C’è la necessità di azioni concrete (dalla promozione dei corretti atteggiamenti di salute e di accesso fino ai servizi ai maggiori investimenti) di contrasto a queste disuguaglianze sociali di salute, in primis attraverso un’azione combinata di rifinanziamento dei servizi, in particolare quelli di prevenzione e di base, e di lotta all’esclusione sociale, in un paese che sta portando sulla soglia della povertà un’intera generazione di nuovi disoccupati e precari.
 
In tal senso il ruolo dei medici in formazione, che spesso rientrano proprio in quest’ultima categoria, è fondamentale. Molti di loro si trovano a lavorare, contrariamente a quanto previsto dalle norme europee, ben oltre le 12 ore lavorative con rischi concreti per la popolazione. Risulta fondamentale un accentramento del loro ruolo all’interno della pianificazione del Servizio sanitario. Quest’ultima deve garantire loro i diritti sindacali base di ore lavorative e deve rispettare allo stesso tempo le effettive necessità della popolazione garantendo una formazione di personale adeguato quantitativamente a coprire tutta quella parte di popolazione che presto si troverà scoperta a causa dei massicci pensionamenti che stanno avvenendo.
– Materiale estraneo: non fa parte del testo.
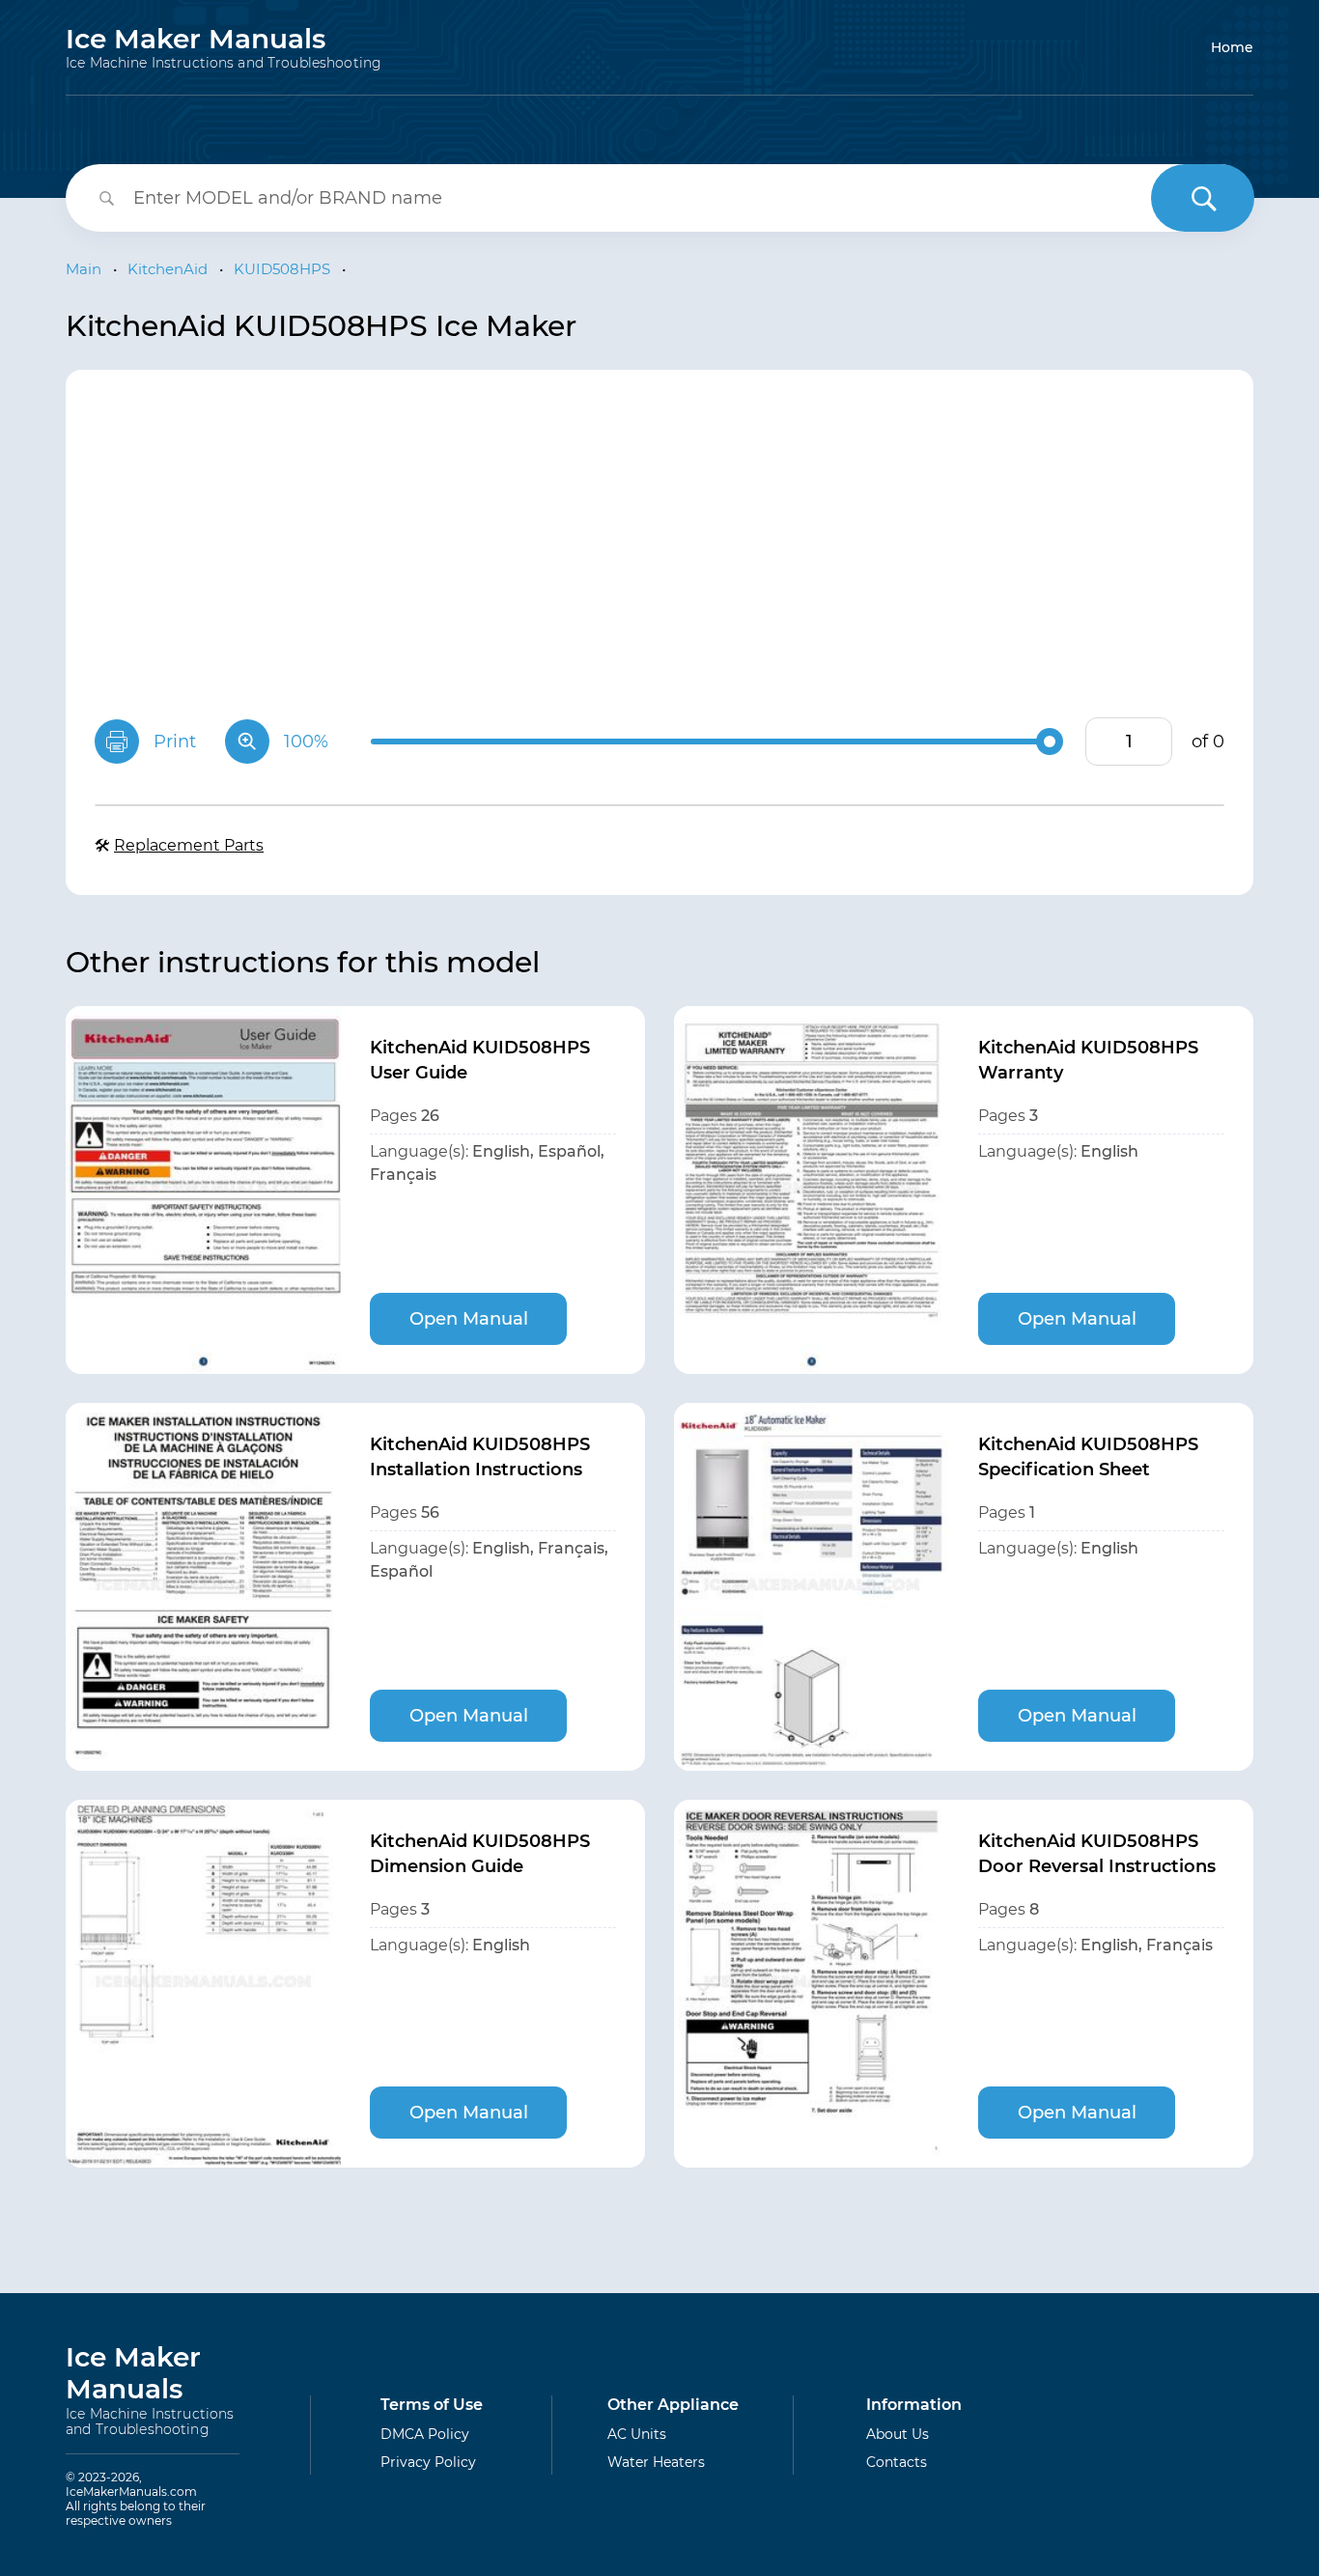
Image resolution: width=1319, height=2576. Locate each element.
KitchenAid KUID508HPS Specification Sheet (1088, 1457)
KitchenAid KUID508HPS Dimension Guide (480, 1854)
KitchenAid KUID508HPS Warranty (1088, 1060)
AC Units (636, 2434)
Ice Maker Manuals (223, 47)
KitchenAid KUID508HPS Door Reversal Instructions (1097, 1854)
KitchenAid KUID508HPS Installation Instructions (480, 1457)
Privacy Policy (428, 2462)
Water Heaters (656, 2462)
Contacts (896, 2462)
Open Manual (468, 1319)
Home (1232, 47)
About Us (897, 2434)
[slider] (1049, 741)
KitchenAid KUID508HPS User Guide (480, 1060)
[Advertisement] (659, 543)
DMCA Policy (424, 2434)
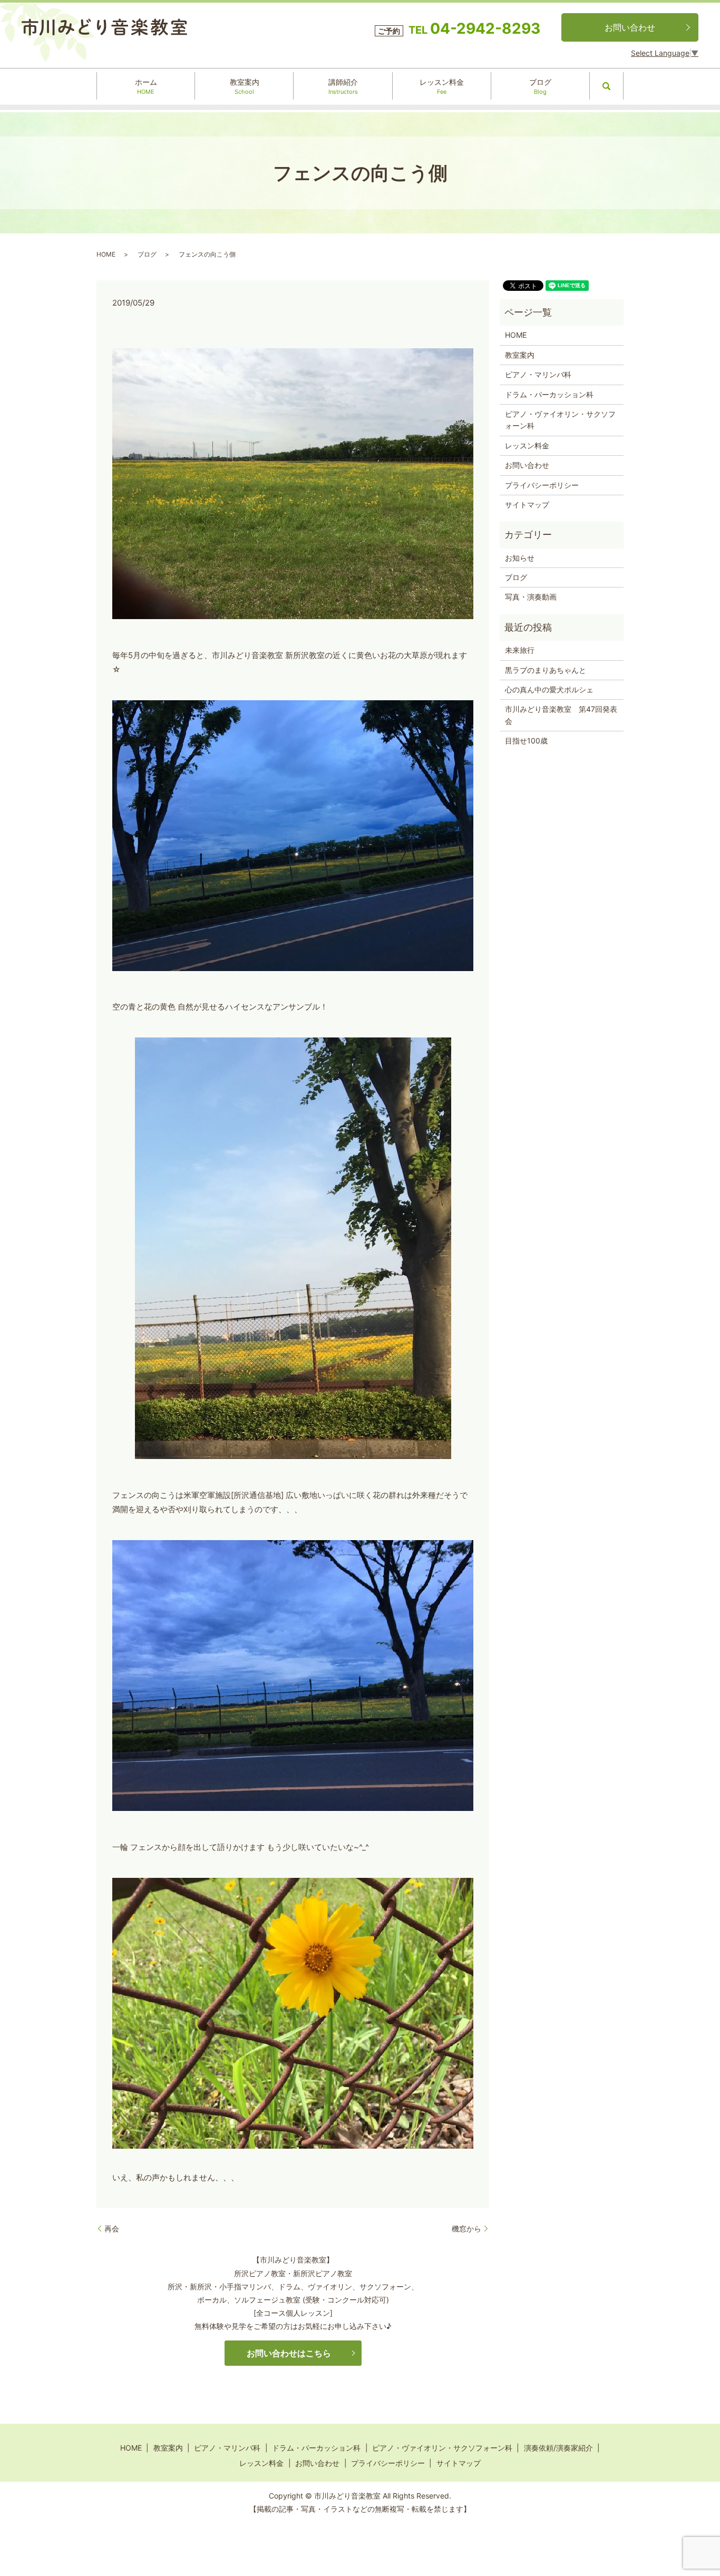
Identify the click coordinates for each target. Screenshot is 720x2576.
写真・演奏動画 (531, 596)
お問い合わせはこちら (289, 2353)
Ricordiamo, infatti, che prima del 2029 i pensionamenti non scenderanno al di sotto delle dieci mila unità mediche all’anno.
 
E’ importantissimo, quindi, ragionare sul fatto che se i servizi non funzionano, anche in diretta conseguenza dei pesanti tagli degli ultimi anni, è soprattutto per problemi strutturali di personale. Se, infatti, dal punto di vista delle componenti delle infrastrutture e dei livelli essenziali di assistenza, la situazione è pessima,dal punto di vista del personale sanitario la situazione non è certo migliore.
 
Il mestiere del medico è valido solo se è affiancato da un’azione politica che ha il fine di dare a tutti case salubri, vivibili e ospedali efficienti. E’ valido solo se alla clinica del singolo si affianca anche la cura della società intera e un no detto con forza a tutte le politiche che stanno portando allo sgretolamento dell’articolo 32 della costituzione. Per tale motivo noi aderiamo alla giornata del 7 aprile.